Department and Laboratory of Intensive Care Medicine, Katholieke Universiteit Leuven, Belgium.
Am J Respir Crit Care Med. 2010 Aug 15;182(4):507-16. doi: 10.1164/rccm.200909-1395OC. Epub 2010 May 4.
Critical illness is characterized by lean tissue wasting, whereas adipose tissue is preserved. Overweight and obese critically ill patients may have a lower risk of death than lean patients, suggestive of a protective role for adipose tissue during illness.
To investigate whether adipose tissue could protectively respond to critical illness by storing potentially toxic metabolites, such as excess circulating glucose and triglycerides.
We studied adipose tissue morphology and metabolic activity markers in postmortem biopsies of 61 critically ill patients and 20 matched control subjects. Adipose morphology was also studied in in vivo biopsies of 27 patients and in a rabbit model of critical illness (n = 22).

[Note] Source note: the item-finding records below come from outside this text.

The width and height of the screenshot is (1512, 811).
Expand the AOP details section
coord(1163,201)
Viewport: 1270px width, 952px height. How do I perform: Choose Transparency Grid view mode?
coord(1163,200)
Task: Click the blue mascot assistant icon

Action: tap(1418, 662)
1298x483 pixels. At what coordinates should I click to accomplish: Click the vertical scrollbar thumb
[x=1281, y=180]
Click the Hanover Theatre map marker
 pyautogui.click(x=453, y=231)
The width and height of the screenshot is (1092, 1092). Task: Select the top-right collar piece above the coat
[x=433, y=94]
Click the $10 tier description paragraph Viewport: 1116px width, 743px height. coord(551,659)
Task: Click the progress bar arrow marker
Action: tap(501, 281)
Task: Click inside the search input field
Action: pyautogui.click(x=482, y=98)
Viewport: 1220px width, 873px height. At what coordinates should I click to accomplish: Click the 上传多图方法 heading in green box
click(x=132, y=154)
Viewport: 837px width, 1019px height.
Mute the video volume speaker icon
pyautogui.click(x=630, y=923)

Adipose tissue from critically ill patients revealed a higher number and a smaller size of adipocytes and increased preadipocyte marker levels as compared with control subjects. Virtually all adipose biopsies from critically ill patients displayed positive macrophage staining. The animal model demonstrated similar changes. Glucose transporter levels and glucose content were increased. Glucokinase expression was up-regulated, whereas glycogen and glucose-6-phosphate levels were low. Acetyl CoA carboxylase protein and fatty acid synthase activity were increased. Hormone-sensitive lipase activity was not altered, whereas lipoprotein lipase activity was increased. A substantially increased AMP-activated protein kinase activity may play a crucial role.
Postmortem adipose tissue biopsies from critically ill patients displayed a larger number of small adipocytes in response to critical illness, revealing an increased ability to take up circulating glucose and triglycerides. Similar morphologic changes were present in vivo. Such changes may render adipose tissue biologically active as a functional storage depot for potentially toxic metabolites, thereby contributing to survival.
危重病的特征是瘦组织消耗,而脂肪组织得以保留。超重和肥胖的危重病患者的死亡率可能低于瘦患者,这表明脂肪组织在疾病过程中可能发挥保护作用。
研究脂肪组织是否通过储存潜在毒性代谢物(如过量循环葡萄糖和甘油三酯)来对危重病产生保护性反应。
我们研究了 61 例危重病患者和 20 例匹配对照患者的尸检活检标本中的脂肪组织形态和代谢活性标志物。还研究了 27 例患者的活组织检查中的脂肪形态和兔危重病模型(n=22)中的脂肪形态。
与对照组相比,危重病患者的脂肪组织中脂肪细胞数量更多、体积更小,前脂肪细胞标志物水平升高。几乎所有来自危重病患者的脂肪活检均显示巨噬细胞阳性染色。动物模型也表现出类似的变化。葡萄糖转运蛋白水平和葡萄糖含量增加。葡萄糖激酶表达上调,而糖原和葡萄糖-6-磷酸水平降低。乙酰辅酶 A 羧化酶蛋白和脂肪酸合酶活性增加。激素敏感脂肪酶活性没有改变,而脂蛋白脂肪酶活性增加。显著增加的 AMP 激活蛋白激酶活性可能发挥关键作用。
危重病患者的尸检脂肪组织活检显示,在危重病的情况下,出现了更多的小脂肪细胞,这表明其摄取循环葡萄糖和甘油三酯的能力增加。在体内也存在类似的形态变化。这些变化可能使脂肪组织作为潜在毒性代谢物的生物活性储存库发挥作用,从而有助于存活。